*Data records:*
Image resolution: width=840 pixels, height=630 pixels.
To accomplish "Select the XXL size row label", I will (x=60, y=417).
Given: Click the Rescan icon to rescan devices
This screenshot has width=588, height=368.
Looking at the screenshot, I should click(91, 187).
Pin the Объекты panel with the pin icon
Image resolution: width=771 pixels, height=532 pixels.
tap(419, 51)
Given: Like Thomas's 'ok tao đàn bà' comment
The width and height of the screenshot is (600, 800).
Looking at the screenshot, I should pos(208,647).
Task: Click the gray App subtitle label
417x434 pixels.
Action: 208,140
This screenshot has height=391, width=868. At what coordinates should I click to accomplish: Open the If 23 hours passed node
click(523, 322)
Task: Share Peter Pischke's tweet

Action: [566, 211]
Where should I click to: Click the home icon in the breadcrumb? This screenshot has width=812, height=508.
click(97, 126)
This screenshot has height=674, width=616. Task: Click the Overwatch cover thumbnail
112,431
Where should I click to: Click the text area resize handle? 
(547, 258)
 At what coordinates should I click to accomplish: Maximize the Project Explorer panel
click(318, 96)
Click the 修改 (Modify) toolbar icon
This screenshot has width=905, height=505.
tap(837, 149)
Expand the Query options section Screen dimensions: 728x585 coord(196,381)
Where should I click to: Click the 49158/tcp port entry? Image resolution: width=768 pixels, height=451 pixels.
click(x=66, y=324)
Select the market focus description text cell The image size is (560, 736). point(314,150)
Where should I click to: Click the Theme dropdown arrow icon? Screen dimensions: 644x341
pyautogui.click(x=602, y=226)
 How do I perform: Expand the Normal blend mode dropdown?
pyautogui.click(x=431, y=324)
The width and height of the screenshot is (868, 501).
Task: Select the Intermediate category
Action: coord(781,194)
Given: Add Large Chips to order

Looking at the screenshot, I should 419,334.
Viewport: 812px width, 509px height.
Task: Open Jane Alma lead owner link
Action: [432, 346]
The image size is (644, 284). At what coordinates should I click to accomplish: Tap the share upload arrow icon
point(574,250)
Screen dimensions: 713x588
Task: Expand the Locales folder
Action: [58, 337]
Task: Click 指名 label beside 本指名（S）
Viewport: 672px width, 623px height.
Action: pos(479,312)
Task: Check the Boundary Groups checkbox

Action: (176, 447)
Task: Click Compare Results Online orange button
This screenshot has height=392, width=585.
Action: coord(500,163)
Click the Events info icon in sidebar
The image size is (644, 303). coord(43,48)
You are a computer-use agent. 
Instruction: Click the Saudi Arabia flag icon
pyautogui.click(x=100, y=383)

*Task item:*
Please return all of the records exactly as they appear.

*Problem solution:*
Image resolution: width=840 pixels, height=630 pixels.
To accomplish "Select the XXL size row label", I will (x=60, y=417).
Given: Click the Rescan icon to rescan devices
This screenshot has width=588, height=368.
Looking at the screenshot, I should click(91, 187).
Pin the Объекты panel with the pin icon
Image resolution: width=771 pixels, height=532 pixels.
tap(419, 51)
Given: Like Thomas's 'ok tao đàn bà' comment
The width and height of the screenshot is (600, 800).
Looking at the screenshot, I should pos(208,647).
Task: Click the gray App subtitle label
417x434 pixels.
Action: 208,140
This screenshot has height=391, width=868. At what coordinates should I click to accomplish: Open the If 23 hours passed node
click(523, 322)
Task: Share Peter Pischke's tweet

Action: [566, 211]
Where should I click to: Click the home icon in the breadcrumb? This screenshot has width=812, height=508.
click(97, 126)
This screenshot has height=674, width=616. Task: Click the Overwatch cover thumbnail
112,431
Where should I click to: Click the text area resize handle? 
(547, 258)
 At what coordinates should I click to accomplish: Maximize the Project Explorer panel
click(318, 96)
Click the 修改 (Modify) toolbar icon
This screenshot has width=905, height=505.
tap(837, 149)
Expand the Query options section Screen dimensions: 728x585 coord(196,381)
Where should I click to: Click the 49158/tcp port entry? Image resolution: width=768 pixels, height=451 pixels.
click(x=66, y=324)
Select the market focus description text cell The image size is (560, 736). point(314,150)
Where should I click to: Click the Theme dropdown arrow icon? Screen dimensions: 644x341
pyautogui.click(x=602, y=226)
 How do I perform: Expand the Normal blend mode dropdown?
pyautogui.click(x=431, y=324)
The width and height of the screenshot is (868, 501).
Task: Select the Intermediate category
Action: coord(781,194)
Given: Add Large Chips to order

Looking at the screenshot, I should 419,334.
Viewport: 812px width, 509px height.
Task: Open Jane Alma lead owner link
Action: [432, 346]
The image size is (644, 284). At what coordinates should I click to accomplish: Tap the share upload arrow icon
point(574,250)
Screen dimensions: 713x588
Task: Expand the Locales folder
Action: [58, 337]
Task: Click 指名 label beside 本指名（S）
Viewport: 672px width, 623px height.
Action: pos(479,312)
Task: Check the Boundary Groups checkbox

Action: (176, 447)
Task: Click Compare Results Online orange button
This screenshot has height=392, width=585.
Action: coord(500,163)
Click the Events info icon in sidebar
The image size is (644, 303). coord(43,48)
You are a computer-use agent. 
Instruction: Click the Saudi Arabia flag icon
pyautogui.click(x=100, y=383)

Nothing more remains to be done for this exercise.